:: Work to complete ::
1. Update the cancer cloud text, everything from "The widespread adoption" down to "for many researchers.", with "researchers" changed to "scientists".
2. According to the Seven Bridges AACR poster page, how many researchers have analyzed samples on the Cancer Genomics Cloud since its launch?
3. Pick up the Seven Bridges AACR poster page from its final sentence and continue it.

[[ Extract provided open ]]

Seven Bridges is at the AACR Annual Meeting showcasing the Cancer Genomics Cloud, the best way to make use of large-scale cancer data on the cloud.

Precise and Rapid Detection of Gene Fusions and Microbial Pathogens in Next-Generation Sequencing Data with Sequence Bloom Trees

April 2 | 1pm – 5pm | Poster Session

Public archives of sequencing data continue to grow at a rapid pace. (Re)analysis of large datasets can be both expensive and resource-intensive, and users are often only interested in the sample prevalence of a small subset of sequences. We have implemented a Sequence Bloom Tree data structure for the The Cancer Genome Atlas (TCGA) RNA-seq datasets, allowing researchers to rapidly test samples for the presence of sequences of interest.

We demonstrate the ability to rapidly identify samples containing viral transcript sequences, estimate the sample prevalence of gene fusions and novel splice variants, and infer the presence of HeLa-cell contamination in a subset of TCGA data. We have implemented post-querying controls to mitigate false positives arising from the presence of genes with highly similar sequences. The tools are described using Common Workflow Language, allowing researchers to reproducibly generate and query the dataset.

Enabling Petabyte-Scale Cancer Genomics with the NCI Cancer Cloud Pilots

April 3 | 1pm – 5pm | Poster Session

The widespread adoption of next generation sequencing has generated petabytes of multi-dimensional information and created a need for new methodologies to organize, share, and analyze large volumes of data. Access and analysis of this information becomes increasingly challenging as the amount of data grows. This difficulty is exemplified when we consider data generated by the efforts of The Cancer Genome Atlas (TCGA) network, which encompasses more than 2.5 petabytes. Downloading the complete TCGA repository can require several weeks or more, and access to large institutional compute clusters puts integrated analysis out of reach for many researchers.

The Cancer Cloud Pilot project seeks to directly address these challenges by co-localizing data alongside computational analysis tools. The Cancer Genomics Cloud (CGC) enables researchers to leverage the power of cloud computing to gain actionable insights about cancer biology and human genetics from massive public datasets including TCGA, the Cancer Cell Line Encyclopedia, and the Simons Genome Diversity Project dataset. Our approach includes collaborative tools, security permissions, data harmonization, metadata curation, resource description frameworks, and visual tools. Computational reproducibility is supported by the Common Workflow Language. More than 1,200 researchers have analyzed more than 50,000 samples on the CGC since its launch in February 2016.

[[ Extract provided closed ]]
[[ The data open ]]

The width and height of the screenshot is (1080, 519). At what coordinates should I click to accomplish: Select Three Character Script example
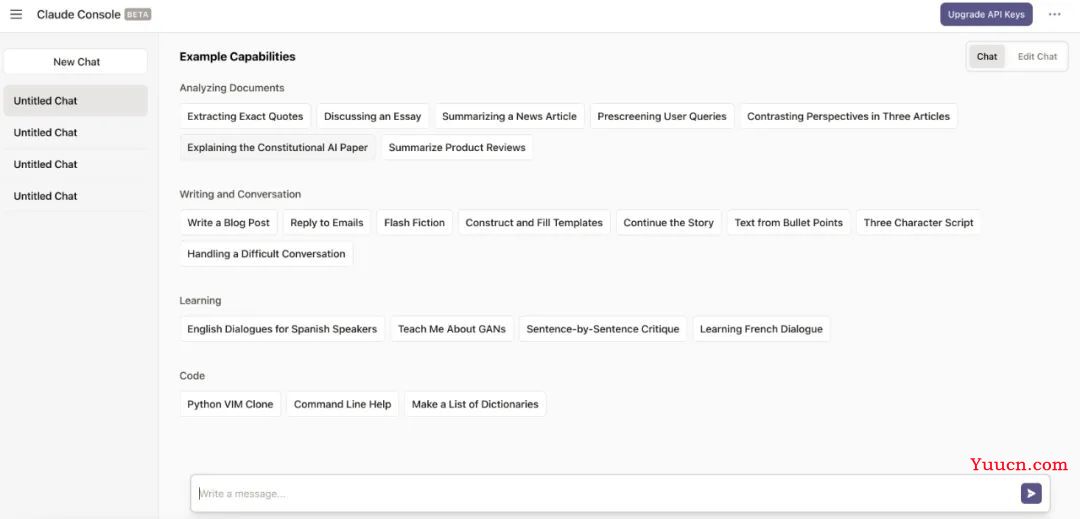(918, 222)
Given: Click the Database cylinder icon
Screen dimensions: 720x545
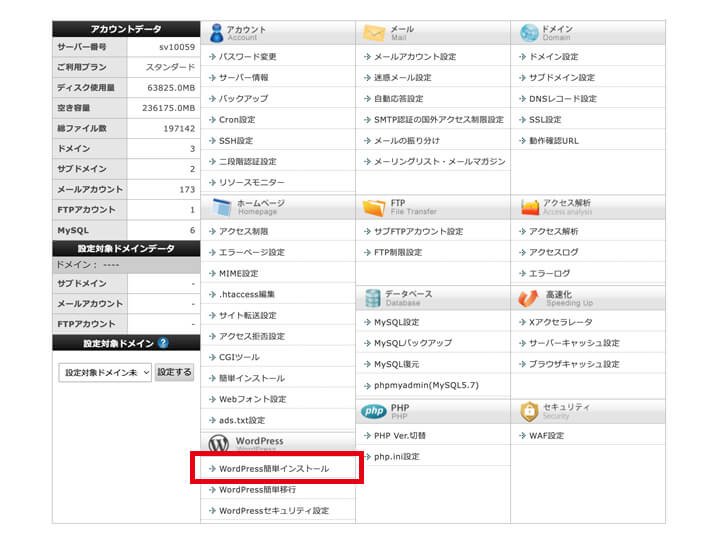Looking at the screenshot, I should pyautogui.click(x=373, y=298).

[[ The data closed ]]

:: Responses ::
1.
The widespread adoption of next generation sequencing has generated petabytes of multi-dimensional information and created a need for new methodologies to organize, share, and analyze large volumes of data. Access and analysis of this information becomes increasingly challenging as the amount of data grows. This difficulty is exemplified when we consider data generated by the efforts of The Cancer Genome Atlas (TCGA) network, which encompasses more than 2.5 petabytes. Downloading the complete TCGA repository can require several weeks or more, and access to large institutional compute clusters puts integrated analysis out of reach for many scientists.

2. More than 1,200 researchers.

3.
We will present a case study on the application of unsupervised learning methods to identify individual cell types within tumors using TCGA RNA-seq data and demonstrate how researchers can apply open pipelines on their own data to interrogate cancer subtypes and mixed cell populations.

NCI’s Center for Cancer Genomics and Cloud Pilots Initiatives: Using
Large-Scale Data to Advance Precision Oncology

April 3 | 4:15pm – 6:15pm, Marquis Ballroom Salons 3-4 | Marriott Marquis DC

The growth of large-scale sequence data in cancer research, including those generated through CCG programs, is rapidly outstripping the required computational capacity for data storage, processing, network transmission, and analysis.  The NCI Cancer Genomics Cloud (CGC) Pilots seek to create a new model for computational analysis of large-scale biological data. The pilot projects combine data from CCG’s TCGA project with co-located computational capacity and an Application Programming Interface that provides security and data access for developers. The cloud model democratizes access to NCI-generated genomic data and provides a more cost-effective way to provide computational support to the cancer research community.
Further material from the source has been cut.